L’aspetto più suggestivo delle primarie Pd da poco in archivio è che facendo registrare il primo, vero, sonoro tonfo di Claudio Moscardelli da una decina d’anni a questa parte, segnano al tempo stesso il trionfo assoluto del metodo moscardelliano per eccellenza. Quello cioè che fa della filosofia di San Bernardo – vedere tutto, sopportare molto, correggere una cosa alla volta – il pilastro su cui costruire qualsiasi battaglia politica. Sia essa interna o esterna al partito. Per l’inserimento di un candidato in lista o per l’avvio di un asse trasversale con sullo sfondo Acqualatina, tanto per citare una partecipata tra le tante.
Perché a volerlo proprio trovare il grande merito che sta alla base del successo della componente impersonata da Enrico Forte – cosa che ci pare di gran lunga più elegante che non mettersi lì a cercare i demeriti nello schieramento vinto – non bisogna allontanarsi troppo da quel metodo lì. E, quindi, dalla capacità dimostrata in questa occasione da Enrico Forte e dai suoi, di aver nel tempo saputo talmente ben assimilare e fare propria la strategia moscardelliana, da disinnescare prima e anticipare poi ogni eventuale mossa del temibile avversario “interno”: Moscardelli medesimo.
Ma a meno di una settimana dal voto che ha conferito a Forte i gradi di candidato sindaco al comune di Latina per il Partito Democratico, parlare di legge del contrappasso per il senatore rischia di apparire agli occhi di chi è ancora pervaso da un briciolo di obiettività non soltanto assurdo, ma anche tremendamente ridicolo. Nelle mani di Moscardelli, sconfitta alle primarie a parte, resta dopotutto buona parte del partito, a Latina come nel resto della provincia. E’ però tuttavia indubbio che il voto di domenica scorsa, e forse, più in generale, un po’ tutta la campagna elettorale delle primarie democratiche, abbia fatto registrare come una crepa nel sistema fino a ieri granitico che faceva di Moscardelli il dominus indiscusso e indiscutibile del piddì pontino.

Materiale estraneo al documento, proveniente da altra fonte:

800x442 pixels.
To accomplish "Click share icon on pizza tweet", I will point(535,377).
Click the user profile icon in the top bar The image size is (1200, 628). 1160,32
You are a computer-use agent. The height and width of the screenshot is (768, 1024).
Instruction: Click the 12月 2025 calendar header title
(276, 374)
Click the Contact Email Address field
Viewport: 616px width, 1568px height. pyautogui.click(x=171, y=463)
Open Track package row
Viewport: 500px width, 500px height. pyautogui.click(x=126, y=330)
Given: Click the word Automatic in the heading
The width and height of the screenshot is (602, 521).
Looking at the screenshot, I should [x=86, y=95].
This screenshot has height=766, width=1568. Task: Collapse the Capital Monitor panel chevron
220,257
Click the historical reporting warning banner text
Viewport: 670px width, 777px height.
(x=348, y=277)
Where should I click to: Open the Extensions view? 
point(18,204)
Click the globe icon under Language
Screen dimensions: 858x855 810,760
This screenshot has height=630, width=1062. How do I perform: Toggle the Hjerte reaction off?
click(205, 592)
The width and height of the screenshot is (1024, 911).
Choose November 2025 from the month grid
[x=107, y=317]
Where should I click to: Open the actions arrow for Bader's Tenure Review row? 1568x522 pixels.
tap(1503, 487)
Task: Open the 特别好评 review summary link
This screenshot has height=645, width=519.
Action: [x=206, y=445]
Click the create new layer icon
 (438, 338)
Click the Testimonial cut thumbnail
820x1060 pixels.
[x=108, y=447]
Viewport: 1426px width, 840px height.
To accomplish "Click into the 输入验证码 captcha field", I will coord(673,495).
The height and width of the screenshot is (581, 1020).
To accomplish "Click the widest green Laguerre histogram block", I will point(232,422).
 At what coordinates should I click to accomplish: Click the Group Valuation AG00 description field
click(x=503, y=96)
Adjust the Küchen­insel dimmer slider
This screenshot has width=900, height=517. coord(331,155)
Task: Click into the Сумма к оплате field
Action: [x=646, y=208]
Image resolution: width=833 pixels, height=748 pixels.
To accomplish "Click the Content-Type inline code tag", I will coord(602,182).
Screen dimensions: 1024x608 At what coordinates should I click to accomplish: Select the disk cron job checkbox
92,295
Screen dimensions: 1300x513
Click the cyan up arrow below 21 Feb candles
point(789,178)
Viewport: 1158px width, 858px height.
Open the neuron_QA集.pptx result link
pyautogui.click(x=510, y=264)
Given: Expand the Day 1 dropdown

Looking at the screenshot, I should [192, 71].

Qualcosa di cui il senatore dovrebbe prendere atto, se non altro, in tempi brevi. Come pure richiederebbe da quelle parti un supplemento di riflessione il fatto che il voto di domenica abbia legittimato la consistenza di una componente piddina che scegliendo Enrico Forte, ha scelto in realtà solo un’altra idea di Pd a quella incarnata fino ad oggi. Non necessariamente più forte. Forse non più preparata, coesa e rassicurante agli occhi dell’elettore democratico e di qualsiasi altro osservatore politico, ma se non altro meno cerchiobottista, spregiudicata nella ricerca di alleanze, e disposta a tutto. In una parola: equivoca. O, se preferite, semplicemente meno moscardelliana.